Now I'd like to spend a few moments to provide updates to our full year 2020 guidance. We updated our guidance on several expense line items where, in many cases, we either lowered or narrowed guidance range. Please refer to our press release for our entire updated 2020 guidance. Specific to R&D. We are revising upward our forecasted 2020 non-GAAP R&D expense to be in the range of $2.42 billion to $2.47 billion.
While we increased R&D guidance on our second call to reflect REGN-COV2 expenses, we have since substantially expanded the scope and enrollment targets across the REGN-COV2 clinical program, which will result in increased expenses in the fourth quarter and into first half 2021. Also, while we are not providing 2021 guidance today, we do expect that 2021 full year R&D expenses will increase to fund in advancing and expanding pipeline as well as early stage partnership assets.
In conclusion, Regeneron's business remains healthy, and we continued to deliver strong year-over-year growth as we diversify our revenue and earnings and advance our robust pipeline. We remain well positioned for future growth with healthy core brands and multiple near-term launches while investing in our R&D engine to drive longer-term growth.
With that, I'd like to turn the call back to Justin.
Thank you, Bob. Deborah, that concludes our prepared remarks. We'd now like to open the call for Q&A. We have more than 20 callers in the queue. So to ensure that we are able to address as many callers as possible, we will answer one question from each caller before moving to the next. Please go ahead, Deborah.
[Operator Instructions] And we'll go with our first question. We've got Carter Gould with Barclays.
I guess for George and Len, clearly, a lot of enthusiasm around the potential for the costims as we look to some of those readouts. I guess when we look to 2021, are we going to have a clear signal if these are living up to their promise in 2021? I know moving through some of these dose escalations takes time, but do you guys have confidence we'll be in a position to have a clear read on if they're living up to their hype next year?
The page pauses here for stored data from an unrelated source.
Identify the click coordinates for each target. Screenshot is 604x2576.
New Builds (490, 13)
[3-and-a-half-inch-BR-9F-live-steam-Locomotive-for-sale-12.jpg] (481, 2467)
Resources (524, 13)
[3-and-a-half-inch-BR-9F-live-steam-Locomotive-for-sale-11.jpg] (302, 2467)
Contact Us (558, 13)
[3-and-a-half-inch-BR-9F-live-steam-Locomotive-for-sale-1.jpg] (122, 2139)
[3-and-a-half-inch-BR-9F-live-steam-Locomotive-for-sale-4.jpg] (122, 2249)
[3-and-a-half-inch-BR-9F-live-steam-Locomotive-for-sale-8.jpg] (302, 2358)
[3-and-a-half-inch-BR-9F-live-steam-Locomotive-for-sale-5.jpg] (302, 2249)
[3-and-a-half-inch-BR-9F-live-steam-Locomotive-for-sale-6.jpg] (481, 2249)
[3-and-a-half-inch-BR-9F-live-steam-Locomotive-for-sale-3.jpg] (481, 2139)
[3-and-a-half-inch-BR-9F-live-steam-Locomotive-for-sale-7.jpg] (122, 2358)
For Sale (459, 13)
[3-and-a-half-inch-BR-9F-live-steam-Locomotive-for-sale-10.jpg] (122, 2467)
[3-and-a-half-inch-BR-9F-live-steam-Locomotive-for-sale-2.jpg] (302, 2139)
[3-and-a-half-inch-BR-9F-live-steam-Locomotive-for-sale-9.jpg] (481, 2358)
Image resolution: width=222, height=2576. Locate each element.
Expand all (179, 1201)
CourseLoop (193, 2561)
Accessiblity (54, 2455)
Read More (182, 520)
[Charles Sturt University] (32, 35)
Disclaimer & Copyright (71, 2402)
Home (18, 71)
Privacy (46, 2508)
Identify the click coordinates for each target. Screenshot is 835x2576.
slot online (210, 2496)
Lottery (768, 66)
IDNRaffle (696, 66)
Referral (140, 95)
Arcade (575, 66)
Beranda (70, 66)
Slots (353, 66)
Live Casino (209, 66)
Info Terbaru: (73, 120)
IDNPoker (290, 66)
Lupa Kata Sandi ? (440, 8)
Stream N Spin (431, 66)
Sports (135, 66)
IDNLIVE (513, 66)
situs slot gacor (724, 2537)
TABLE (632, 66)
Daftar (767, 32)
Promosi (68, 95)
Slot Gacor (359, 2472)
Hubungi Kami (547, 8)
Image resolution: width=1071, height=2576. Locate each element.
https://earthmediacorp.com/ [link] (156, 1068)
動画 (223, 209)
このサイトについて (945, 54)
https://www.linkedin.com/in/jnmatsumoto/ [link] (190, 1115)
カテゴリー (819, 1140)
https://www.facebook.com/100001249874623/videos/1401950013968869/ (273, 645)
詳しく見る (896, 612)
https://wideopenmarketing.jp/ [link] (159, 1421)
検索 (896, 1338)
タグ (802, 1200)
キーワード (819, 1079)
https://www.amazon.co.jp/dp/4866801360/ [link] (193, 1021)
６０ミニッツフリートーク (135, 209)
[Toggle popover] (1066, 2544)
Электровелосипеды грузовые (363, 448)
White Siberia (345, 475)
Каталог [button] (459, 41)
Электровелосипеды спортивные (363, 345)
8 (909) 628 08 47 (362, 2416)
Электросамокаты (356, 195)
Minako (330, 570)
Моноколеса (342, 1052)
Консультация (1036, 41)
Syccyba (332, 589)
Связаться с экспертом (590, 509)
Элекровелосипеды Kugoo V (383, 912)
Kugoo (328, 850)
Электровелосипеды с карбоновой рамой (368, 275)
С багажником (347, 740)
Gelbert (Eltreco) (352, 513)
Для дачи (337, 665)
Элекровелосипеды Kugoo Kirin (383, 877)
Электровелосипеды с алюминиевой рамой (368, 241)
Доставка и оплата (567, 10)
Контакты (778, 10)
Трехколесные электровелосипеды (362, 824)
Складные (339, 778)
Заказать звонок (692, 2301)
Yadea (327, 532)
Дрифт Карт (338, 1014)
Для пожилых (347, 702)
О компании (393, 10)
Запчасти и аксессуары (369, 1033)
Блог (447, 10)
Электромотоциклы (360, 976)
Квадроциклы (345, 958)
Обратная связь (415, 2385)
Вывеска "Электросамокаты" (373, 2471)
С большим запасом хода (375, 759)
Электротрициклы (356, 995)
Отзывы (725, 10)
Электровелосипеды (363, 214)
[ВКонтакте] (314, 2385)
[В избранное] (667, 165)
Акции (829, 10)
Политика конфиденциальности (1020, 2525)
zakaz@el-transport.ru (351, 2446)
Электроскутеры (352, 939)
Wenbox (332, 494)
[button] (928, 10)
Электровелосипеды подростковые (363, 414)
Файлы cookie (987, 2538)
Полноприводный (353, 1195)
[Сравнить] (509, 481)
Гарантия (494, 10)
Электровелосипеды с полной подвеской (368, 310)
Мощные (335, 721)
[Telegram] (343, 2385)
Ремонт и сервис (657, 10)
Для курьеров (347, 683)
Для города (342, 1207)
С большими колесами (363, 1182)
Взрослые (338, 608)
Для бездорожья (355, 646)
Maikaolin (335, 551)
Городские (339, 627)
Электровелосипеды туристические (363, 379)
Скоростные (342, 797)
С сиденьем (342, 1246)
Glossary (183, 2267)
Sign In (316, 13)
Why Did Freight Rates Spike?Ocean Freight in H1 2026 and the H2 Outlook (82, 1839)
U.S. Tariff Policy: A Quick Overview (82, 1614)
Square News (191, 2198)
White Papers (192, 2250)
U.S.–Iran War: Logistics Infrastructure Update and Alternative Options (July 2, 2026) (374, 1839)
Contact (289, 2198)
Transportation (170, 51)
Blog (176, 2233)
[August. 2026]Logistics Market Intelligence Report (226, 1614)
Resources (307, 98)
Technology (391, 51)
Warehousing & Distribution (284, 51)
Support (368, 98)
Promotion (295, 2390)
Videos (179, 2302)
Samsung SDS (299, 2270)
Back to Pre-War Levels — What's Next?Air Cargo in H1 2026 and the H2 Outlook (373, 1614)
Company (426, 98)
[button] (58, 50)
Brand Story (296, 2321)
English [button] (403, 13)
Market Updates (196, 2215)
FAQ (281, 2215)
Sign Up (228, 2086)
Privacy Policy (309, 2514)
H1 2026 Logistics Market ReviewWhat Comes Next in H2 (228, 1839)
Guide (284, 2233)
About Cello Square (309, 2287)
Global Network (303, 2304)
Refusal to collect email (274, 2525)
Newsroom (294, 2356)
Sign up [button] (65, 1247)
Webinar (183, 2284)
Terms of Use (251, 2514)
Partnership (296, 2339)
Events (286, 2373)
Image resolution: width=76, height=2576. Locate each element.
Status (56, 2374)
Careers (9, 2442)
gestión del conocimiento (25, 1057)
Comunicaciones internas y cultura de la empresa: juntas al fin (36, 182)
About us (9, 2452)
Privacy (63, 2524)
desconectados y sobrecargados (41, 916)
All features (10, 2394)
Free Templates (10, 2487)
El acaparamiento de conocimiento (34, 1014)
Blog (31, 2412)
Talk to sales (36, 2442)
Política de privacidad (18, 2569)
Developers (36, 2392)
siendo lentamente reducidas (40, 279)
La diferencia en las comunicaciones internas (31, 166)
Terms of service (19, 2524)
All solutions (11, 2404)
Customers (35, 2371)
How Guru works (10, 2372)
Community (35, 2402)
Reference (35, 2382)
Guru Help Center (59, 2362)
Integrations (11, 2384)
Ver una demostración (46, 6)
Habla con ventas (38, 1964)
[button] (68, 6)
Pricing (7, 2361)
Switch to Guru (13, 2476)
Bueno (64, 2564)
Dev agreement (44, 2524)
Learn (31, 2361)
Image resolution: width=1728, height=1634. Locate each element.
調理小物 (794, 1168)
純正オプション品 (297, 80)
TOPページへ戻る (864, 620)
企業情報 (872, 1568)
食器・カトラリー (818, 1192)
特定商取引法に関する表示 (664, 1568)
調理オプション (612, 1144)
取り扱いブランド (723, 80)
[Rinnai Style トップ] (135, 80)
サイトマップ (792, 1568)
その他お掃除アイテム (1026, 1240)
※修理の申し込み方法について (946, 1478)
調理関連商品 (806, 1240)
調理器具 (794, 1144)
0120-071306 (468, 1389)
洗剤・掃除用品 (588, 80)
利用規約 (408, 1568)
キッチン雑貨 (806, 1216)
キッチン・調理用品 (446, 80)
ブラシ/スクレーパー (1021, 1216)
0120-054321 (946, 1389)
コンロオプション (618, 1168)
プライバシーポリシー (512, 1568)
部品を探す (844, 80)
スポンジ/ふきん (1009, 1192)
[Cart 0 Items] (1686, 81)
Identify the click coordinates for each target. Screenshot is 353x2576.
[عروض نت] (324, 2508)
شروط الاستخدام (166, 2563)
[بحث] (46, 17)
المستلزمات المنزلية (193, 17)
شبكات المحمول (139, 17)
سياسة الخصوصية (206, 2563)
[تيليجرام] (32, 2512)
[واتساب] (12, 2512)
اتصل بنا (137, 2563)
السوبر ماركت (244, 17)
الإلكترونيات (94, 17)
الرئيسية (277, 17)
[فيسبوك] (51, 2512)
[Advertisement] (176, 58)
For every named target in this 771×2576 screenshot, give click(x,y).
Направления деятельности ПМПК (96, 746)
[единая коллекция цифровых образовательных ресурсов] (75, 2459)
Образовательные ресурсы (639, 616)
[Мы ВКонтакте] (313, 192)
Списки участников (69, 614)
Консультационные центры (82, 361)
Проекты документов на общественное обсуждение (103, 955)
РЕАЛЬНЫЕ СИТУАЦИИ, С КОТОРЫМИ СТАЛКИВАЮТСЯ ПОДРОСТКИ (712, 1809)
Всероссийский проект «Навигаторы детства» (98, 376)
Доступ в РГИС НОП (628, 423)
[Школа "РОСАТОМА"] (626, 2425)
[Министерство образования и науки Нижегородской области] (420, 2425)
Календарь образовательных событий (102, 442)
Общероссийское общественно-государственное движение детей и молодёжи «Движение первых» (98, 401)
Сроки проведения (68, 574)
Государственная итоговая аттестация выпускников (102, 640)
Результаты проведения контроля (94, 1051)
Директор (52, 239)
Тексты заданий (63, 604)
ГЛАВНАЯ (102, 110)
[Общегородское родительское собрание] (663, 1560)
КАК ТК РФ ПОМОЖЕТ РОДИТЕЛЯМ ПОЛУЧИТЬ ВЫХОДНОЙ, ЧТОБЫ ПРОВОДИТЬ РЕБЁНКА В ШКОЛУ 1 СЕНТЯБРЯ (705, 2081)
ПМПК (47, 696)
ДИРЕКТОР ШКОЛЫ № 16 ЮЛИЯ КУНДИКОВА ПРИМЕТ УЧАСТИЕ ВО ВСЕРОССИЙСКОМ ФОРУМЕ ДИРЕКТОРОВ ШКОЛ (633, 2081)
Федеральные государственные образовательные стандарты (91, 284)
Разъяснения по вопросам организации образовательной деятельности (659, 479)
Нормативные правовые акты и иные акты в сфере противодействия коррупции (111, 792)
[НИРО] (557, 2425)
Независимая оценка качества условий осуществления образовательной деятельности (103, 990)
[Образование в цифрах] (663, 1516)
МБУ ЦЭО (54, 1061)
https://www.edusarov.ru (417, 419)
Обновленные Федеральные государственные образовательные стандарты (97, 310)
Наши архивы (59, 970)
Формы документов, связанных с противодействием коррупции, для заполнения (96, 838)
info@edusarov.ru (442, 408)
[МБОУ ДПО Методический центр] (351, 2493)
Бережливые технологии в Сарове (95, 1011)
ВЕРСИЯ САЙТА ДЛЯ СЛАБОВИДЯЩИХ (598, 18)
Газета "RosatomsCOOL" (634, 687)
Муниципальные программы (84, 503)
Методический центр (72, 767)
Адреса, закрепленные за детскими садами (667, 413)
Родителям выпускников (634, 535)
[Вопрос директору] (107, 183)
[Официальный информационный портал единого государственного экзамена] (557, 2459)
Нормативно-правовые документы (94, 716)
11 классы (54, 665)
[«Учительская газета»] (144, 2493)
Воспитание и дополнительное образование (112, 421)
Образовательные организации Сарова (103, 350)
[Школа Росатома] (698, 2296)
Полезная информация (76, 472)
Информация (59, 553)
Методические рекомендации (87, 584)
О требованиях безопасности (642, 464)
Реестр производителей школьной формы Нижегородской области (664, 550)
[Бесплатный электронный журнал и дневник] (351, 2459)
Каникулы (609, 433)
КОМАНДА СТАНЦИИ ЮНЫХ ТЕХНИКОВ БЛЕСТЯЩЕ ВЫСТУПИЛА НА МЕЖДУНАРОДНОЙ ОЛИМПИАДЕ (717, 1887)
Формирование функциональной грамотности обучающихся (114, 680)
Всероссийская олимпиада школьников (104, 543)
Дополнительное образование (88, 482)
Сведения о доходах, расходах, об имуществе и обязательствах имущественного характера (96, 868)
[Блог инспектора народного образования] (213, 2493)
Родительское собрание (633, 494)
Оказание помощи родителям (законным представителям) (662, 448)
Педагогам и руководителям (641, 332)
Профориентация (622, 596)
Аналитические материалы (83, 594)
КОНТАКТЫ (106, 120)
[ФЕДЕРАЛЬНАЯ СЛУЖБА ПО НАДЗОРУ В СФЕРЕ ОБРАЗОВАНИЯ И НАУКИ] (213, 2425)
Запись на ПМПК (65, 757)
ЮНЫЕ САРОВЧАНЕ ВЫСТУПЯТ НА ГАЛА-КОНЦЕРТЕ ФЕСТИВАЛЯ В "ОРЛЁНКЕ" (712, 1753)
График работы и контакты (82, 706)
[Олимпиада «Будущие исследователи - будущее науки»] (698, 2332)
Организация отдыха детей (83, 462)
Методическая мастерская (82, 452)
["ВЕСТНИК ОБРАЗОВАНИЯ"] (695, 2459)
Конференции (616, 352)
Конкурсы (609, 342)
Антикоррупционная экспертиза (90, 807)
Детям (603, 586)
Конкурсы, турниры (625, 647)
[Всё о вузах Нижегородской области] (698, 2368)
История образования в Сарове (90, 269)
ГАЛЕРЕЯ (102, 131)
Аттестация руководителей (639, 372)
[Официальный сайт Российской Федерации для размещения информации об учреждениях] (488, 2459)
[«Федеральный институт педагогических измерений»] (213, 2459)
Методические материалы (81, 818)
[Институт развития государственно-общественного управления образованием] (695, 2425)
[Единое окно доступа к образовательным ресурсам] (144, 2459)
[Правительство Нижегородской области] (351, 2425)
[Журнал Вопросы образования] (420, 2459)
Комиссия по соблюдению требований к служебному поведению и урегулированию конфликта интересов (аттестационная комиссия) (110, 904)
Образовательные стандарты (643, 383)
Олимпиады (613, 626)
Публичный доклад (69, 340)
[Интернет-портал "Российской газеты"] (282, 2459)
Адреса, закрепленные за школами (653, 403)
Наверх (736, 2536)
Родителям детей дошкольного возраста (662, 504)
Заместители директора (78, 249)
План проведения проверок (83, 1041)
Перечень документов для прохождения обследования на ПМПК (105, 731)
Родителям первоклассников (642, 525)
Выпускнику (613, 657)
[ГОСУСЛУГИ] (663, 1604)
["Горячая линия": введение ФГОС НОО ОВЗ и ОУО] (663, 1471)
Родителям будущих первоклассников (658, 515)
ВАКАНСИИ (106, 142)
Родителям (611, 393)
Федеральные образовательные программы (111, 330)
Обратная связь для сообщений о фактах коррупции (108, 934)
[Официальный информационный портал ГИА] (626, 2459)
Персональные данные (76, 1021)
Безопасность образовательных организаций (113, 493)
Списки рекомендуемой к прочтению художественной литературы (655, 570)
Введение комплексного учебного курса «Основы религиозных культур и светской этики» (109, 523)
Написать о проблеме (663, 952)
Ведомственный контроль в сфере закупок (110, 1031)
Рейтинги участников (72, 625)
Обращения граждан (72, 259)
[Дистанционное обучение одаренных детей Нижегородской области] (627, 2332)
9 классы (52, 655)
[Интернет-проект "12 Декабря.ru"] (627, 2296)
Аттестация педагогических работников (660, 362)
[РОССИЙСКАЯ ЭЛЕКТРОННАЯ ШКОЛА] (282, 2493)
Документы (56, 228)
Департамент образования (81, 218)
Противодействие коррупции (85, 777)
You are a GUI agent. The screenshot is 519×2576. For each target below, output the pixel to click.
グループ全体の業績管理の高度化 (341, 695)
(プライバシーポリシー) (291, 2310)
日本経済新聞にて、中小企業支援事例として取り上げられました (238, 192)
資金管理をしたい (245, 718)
Well, it all depends on, as you said, these dose escalation studies, how they progress and proceed, we certainly hope that we will be getting signals of efficacy sooner rather than later, but it all depends on the clinical development and how that all goes. But we remain incredibly enthusiastic and excited about this class, and we're investing enormously. As I said, we have pairs of CD3 and CD28 bispecifics for numerous different cancers, not only the ones that are already in the clinic, but ones that will be entering into the pipeline over the next year or 2 or 3. So we're very excited about this class and the potential of combining them with the 2 sets of bispecifics as well as with the PD-1.
And your next question comes from Chris Raymond with Piper Sandler.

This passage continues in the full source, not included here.